RSA key fingerprint is 50:de:1e:46:b6:5f:30:7e:31:51:66:00:d7:59:b5:f8.
Are you sure you want to continue connecting (yes/no)? yes
Warning: Permanently added '192.168.30.79' (RSA) to the list of known hosts.
Password:
acp_systemcd.iso 100% 468MB 5.8MB/s 01:21
This also wasn't as fast as i would have expected it to be - the machines are connected with a 1 GBit connection! Then i had the following idea: Lets send the data compressed via scp - this should speed up the effective datatransfer a little bit. This time t tried to send a 3GB file over the wire. The compression is done on-the-fly ba adding the -C flag to the scp command.
Password:
Server2008R2_Eval.iso 100% 3053MB 3.6MB/s 14:02
WHOW! The transfer rate dropped to 4.16 MB/sek. OK my next guess was that the system is some kind of busy but since there where no VMs running this could not be the case. So if the machine is busy then everything should be slow ... so lets copy the same file again but without compression.
Password:
Server2008R2_Eval.iso 100% 3053MB 7.3MB/s 06:58
... and again i was disappointed (or confused). After a cup of coffe and several attempts later I came to the following conclusion:
Copy via netcat
Some internet forums indicated that VmWare intentionally slows down scp operations on the admin-shell. Well - there are other possibilities how to get your data shipped. One of the most famous tools among hackers and system administrators is netcat - often reffered as the swiss army knife of networking. Fortunately netcat is installed out of the box on the ESXi hosts. So lets try to move the data by running netcat as a server on the destination machine. The tricky part was to find a port that could be used without the need to manipulate the firewall settings. I have coosen the port 8000 which is (according to a VMware Knowledgebase article) reserved for the vMotion service. Since i am not aware of the fact that my hosts are doing anything with vMotion this seemed to be a valuable choice.
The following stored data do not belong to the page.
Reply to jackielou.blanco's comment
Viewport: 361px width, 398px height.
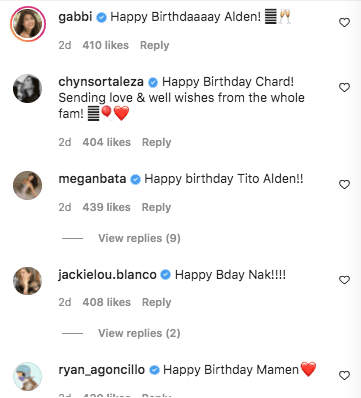coord(157,302)
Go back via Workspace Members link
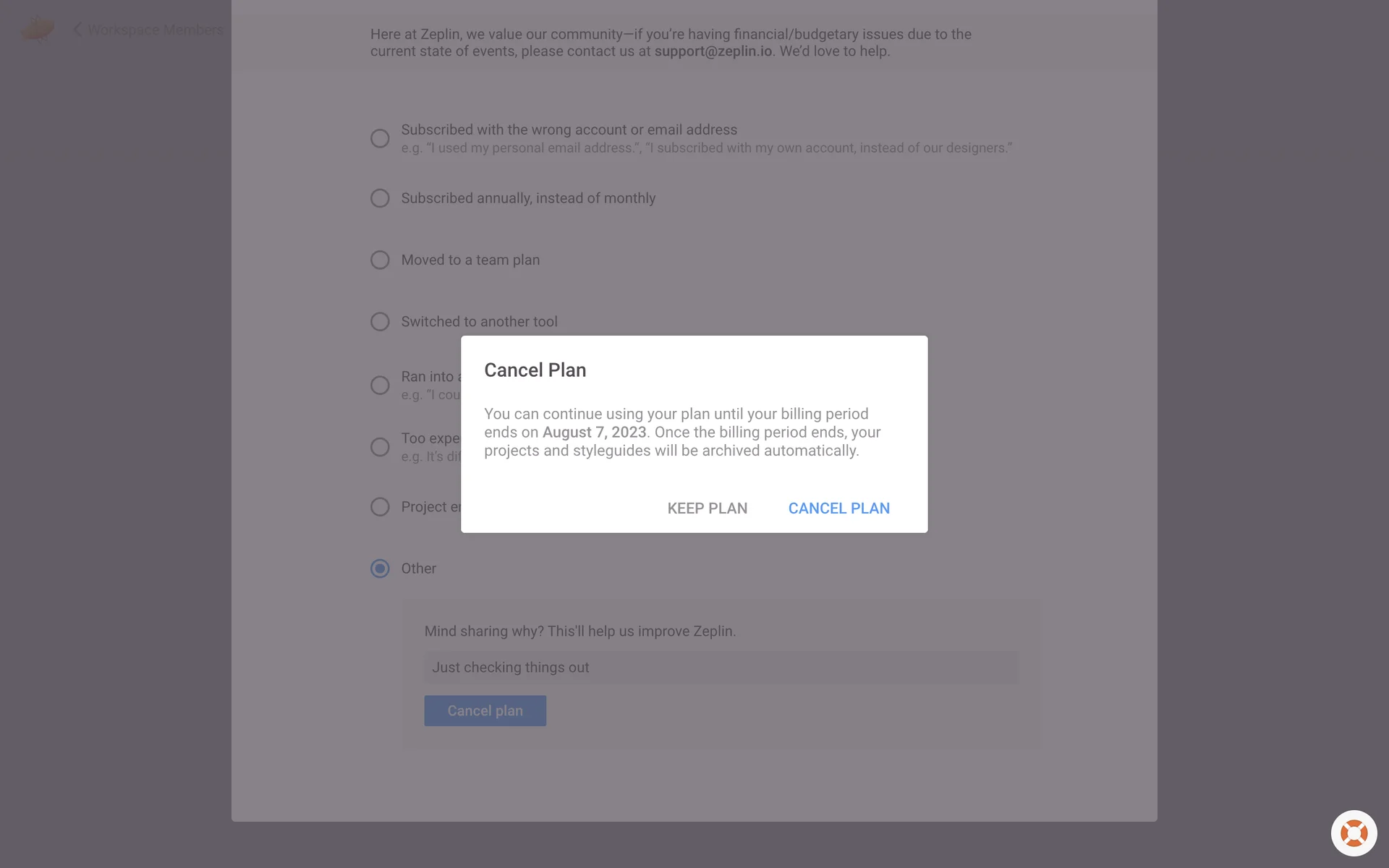Viewport: 1389px width, 868px height. 155,30
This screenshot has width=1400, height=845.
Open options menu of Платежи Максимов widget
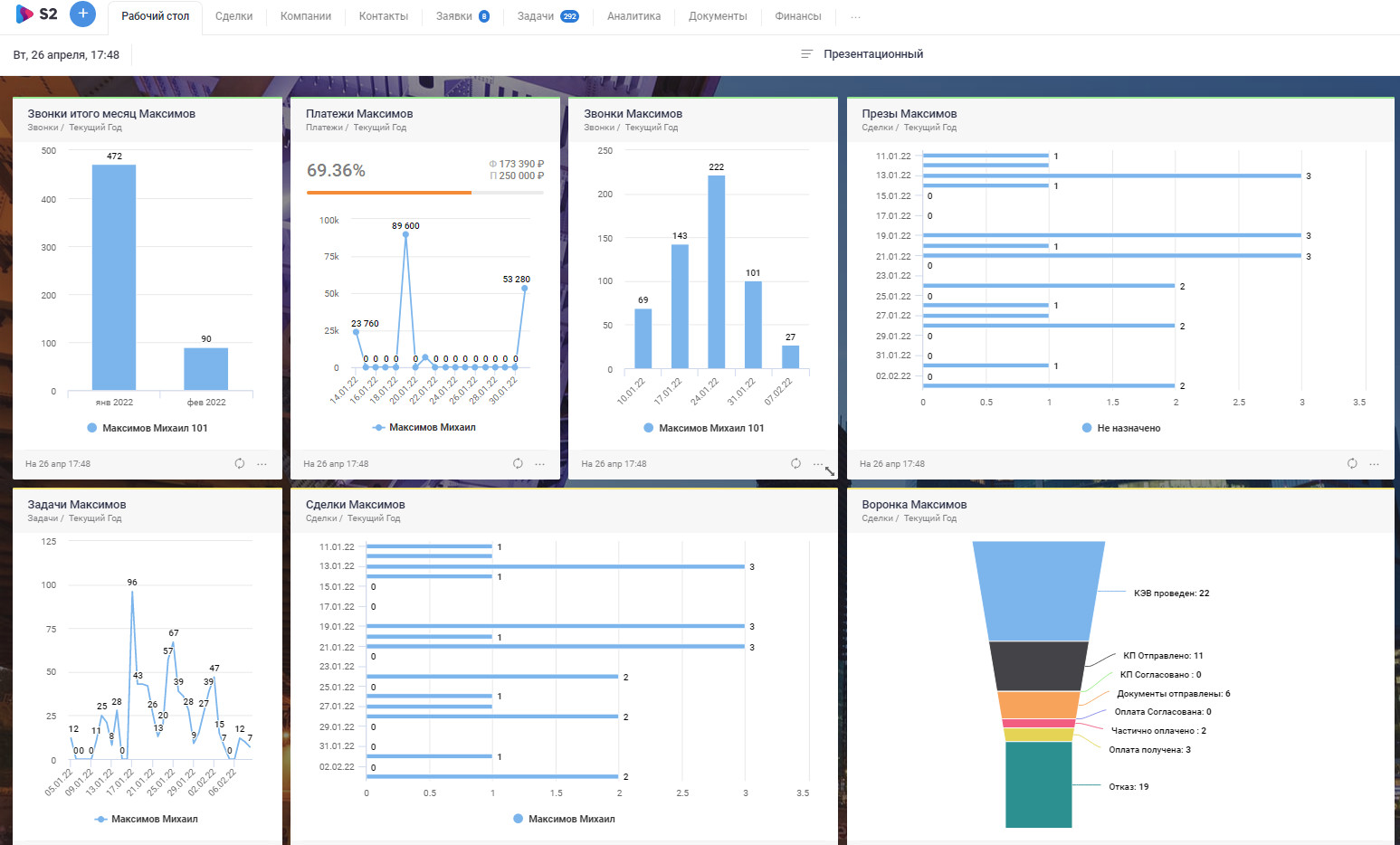540,464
On the receiving host i fired up netcat as a server that listens on port 8000 and writes everything it gets into the file acp_test_netcat.iso
On the sending host i fired up netcat as a client that connects to the server and transmits everything within the file acp_systemcd.iso
It took 213 seconds to copy 467 MB of data which means that netcat reaches 2.19 MB / sec. Since netcat utilizes neither a protocol to transfer the data nor a compression my (and the assertions of the internet forums) are confirmed: Some things are intentionally slowed down within the VMware ESXi Shell.
Copy via Python & wget
OK now it was time to figure out which programs are not crippled. Since VMware offers features to move data between two hosts i assumed that they slowed down everything in the standard shell that could be used for this purpose. To proove my theory I tried to to something that was not that usual: I searched for a way to write a server / client by myself. Then i stumbled over python. Python is a general purpose scripting language with a large standard library that usually enables you to run a webserver almost out of the box.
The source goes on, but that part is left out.